[EXERCISE] Can you copy the passage of the text on versioned collection conflicts between "The ‘merged’ document" and "hence the conflict.", inclusive, word for word?

[TEXT SHOWN]
▬▬▬▬▬▬

We can easily create a simple artificial example to illustrate this.
We begin by creating a remote collection, that reflects the current state of the
local collection (in version (1, 'main').
db_remote = client['versioned_collection_test_remote']
remote_collection = VersionedCollection(db_remote, name='dogs')
collection.push(remote_collection)
This creates a new database that will contain a copy of the 'dogs'
collection, together with the auxiliary collections:
>>> db_remote.list_collection_names()
['dogs',
'__replica_dogs',
'__deltas_dogs',
'__log_dogs',
'__vc_lock',
'__modified_dogs',
'__branches_dogs',
'__metadata_dogs']
>>> db_remote['__metadata_dogs'].find_one({})
{'_id': ObjectId('63ef97d3ee966eca7f8b6fce'),
'current_version': 1,
'current_branch': 'main',
'detached': False,
'changed': False,
'has_stash': False,
'has_conflicts': False}
We can now update both collections in such a way that we intentionally create a conflict:
>>> collection.update_one(
... filter={'name': 'German Shepherd'},
... update={"$set": {'can_bark': True}}
... )
<pymongo.results.UpdateResult at 0x7fcd0b00f400>
>>> remote_collection.update_one(
... filter={'name': 'German Shepherd'},
... update={"$set": {'can_bark': False, 'can_meow': True}}
... )
<pymongo.results.UpdateResult at 0x7fcce1a6fe80>
>>> collection.register('v2')
True
>>> remote_collection.register('v2')
True
Finally, trying to pull from the remote to local, we get an error, as expected:
>>> from versioned_collections.errors import AutoMergeFailedError
>>> try:
... collection.pull(remote_collection)
... except AutoMergeFailedError as e:
... print(f'AutoMergeFailedError: {e}')
AutoMergeFailedError: Automatic merge failed. Fix conflicts for branch main and then register a new version. For manually solving conflicts call `resolve_conflicts()`
Looking at the __conflicts_dog collection, we see it contains a single
document, corresponding to the conflicting document from the dogs
collection. The document contains a ‘destination’ document, which contains the
document form the remote collection, a ‘source’ document, which contains the
document of the local collection and a ‘merged’ document.
The ‘merged’ document contains the fields from the two documents that were possible to be automatically merged (the fields modified just in a single version of the document). The fields modified by both documents contain the values from the ‘destination’ document, and those values contradict the ones from the source ‘document’, hence the conflict.

▬▬▬▬▬▬

[DATA]
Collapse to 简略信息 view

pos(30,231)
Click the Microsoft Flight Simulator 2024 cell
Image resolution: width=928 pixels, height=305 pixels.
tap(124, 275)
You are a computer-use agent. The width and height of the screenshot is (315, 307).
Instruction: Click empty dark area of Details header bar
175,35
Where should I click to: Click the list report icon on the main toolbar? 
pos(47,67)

▬▬▬▬▬▬

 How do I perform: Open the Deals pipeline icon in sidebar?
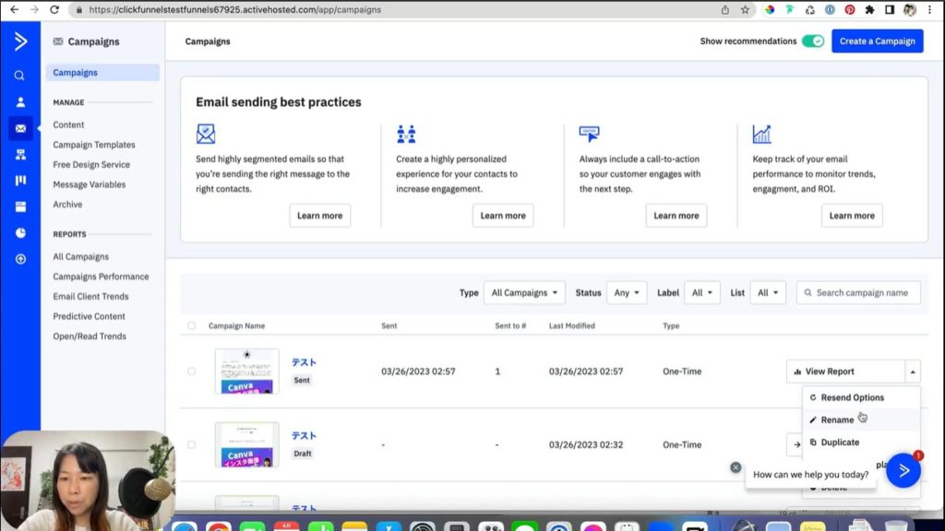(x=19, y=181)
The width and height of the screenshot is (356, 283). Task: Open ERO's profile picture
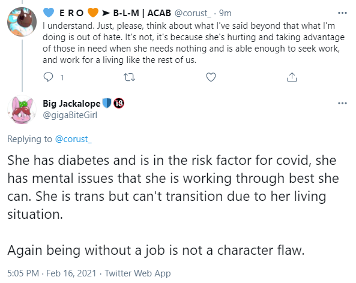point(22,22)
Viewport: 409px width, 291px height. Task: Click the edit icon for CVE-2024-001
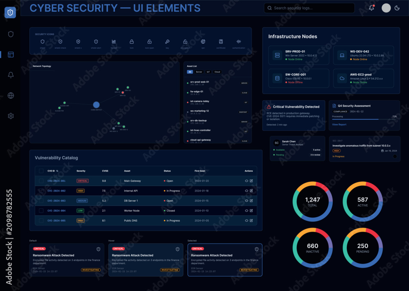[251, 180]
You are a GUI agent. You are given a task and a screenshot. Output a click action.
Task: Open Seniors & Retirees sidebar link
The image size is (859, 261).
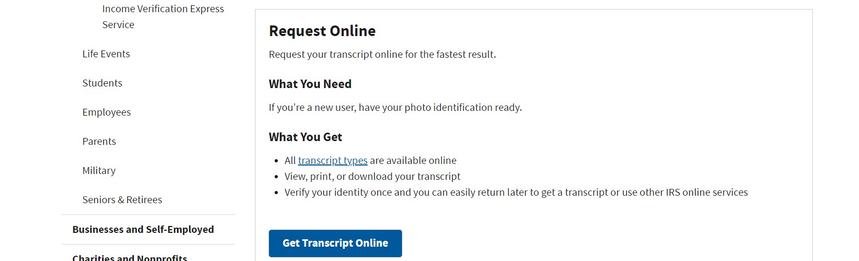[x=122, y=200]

▬▬▬▬▬▬

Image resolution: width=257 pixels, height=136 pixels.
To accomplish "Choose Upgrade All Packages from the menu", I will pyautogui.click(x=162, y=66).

▬▬▬▬▬▬

[ANSWER IN FULL]
The ‘merged’ document contains the fields from the two documents that were possible to be automatically merged (the fields modified just in a single version of the document). The fields modified by both documents contain the values from the ‘destination’ document, and those values contradict the ones from the source ‘document’, hence the conflict.